Cytotoxic Mechanism of Deep-Sea Fungus Chaetomium globosum YP-106 Metabolite Chaetomugilin O in Thyroid Cancer Cells.
Yaqin Fan, Wenhui Xiong, Yuting Qiu, Yang Li, Xin Liu, Peiqing He, Guian Huang
Abstract
Open AccessThis study investigated the potential of the deep-sea-derived fungal metabolite, chlorinated azaphilone compound chaetomugilin O, in the treatment of thyroid cancer. Chaetomugilin O was extracted from the fungus Chaetomium globosum YP-106 and subjected to in vitro experiments. The results demonstrated that this compound significantly inhibited the proliferation of thyroid cancer CAL-62 cells in a dose-dependent manner, with an IC50 value of 13.57 µM. Further mechanistic studies revealed that chaetomugilin O exerts its antitumor effects by inducing reactive oxygen species (ROS) accumulation, G2/M phase cell cycle arrest, and apoptosis.

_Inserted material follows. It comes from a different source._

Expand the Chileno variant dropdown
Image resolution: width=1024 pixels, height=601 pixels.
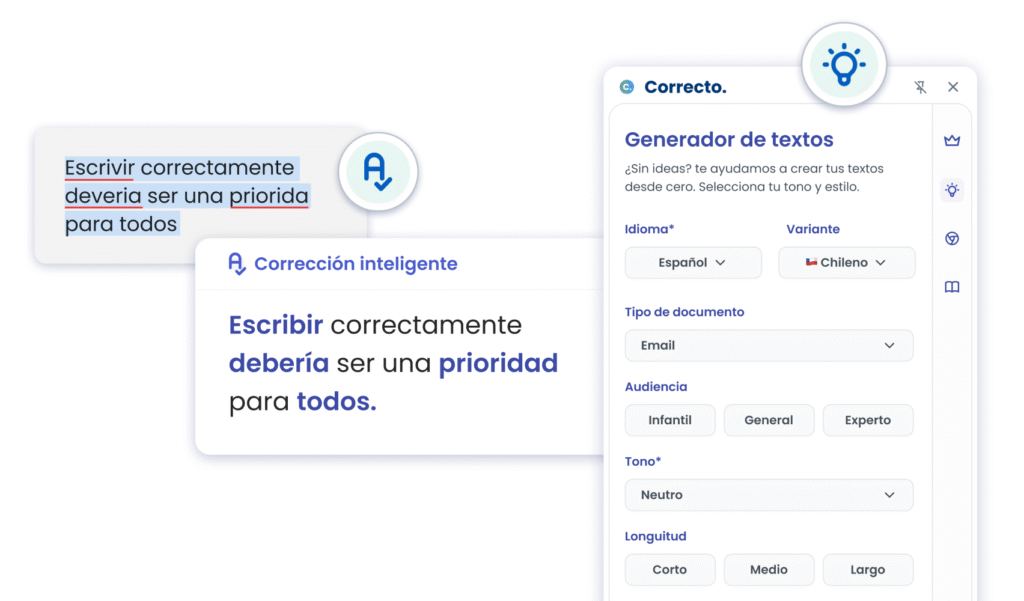point(847,263)
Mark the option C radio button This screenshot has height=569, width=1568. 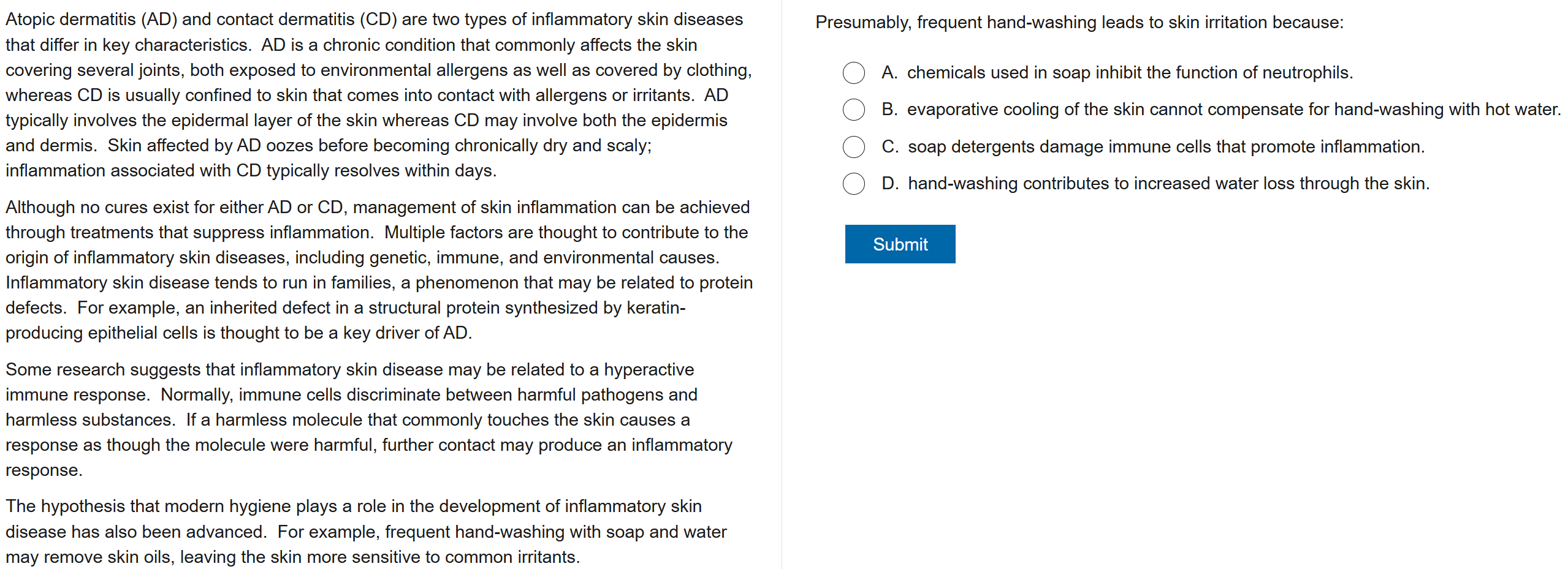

Transcriptomic analysis indicated its regulatory role in the PI3K-Akt signaling pathway, suggesting a multi-target synergistic antitumor mechanism. Molecular docking confirmed that chaetomugilin O binds to the Akt protein, forming a hydrogen bond with Lys158, implying its potential to directly inhibit Akt activity and interfere with PI3K-Akt pathway function. This study provides experimental evidence for the development of novel, low-toxicity, highly effective therapeutic agents for thyroid cancer.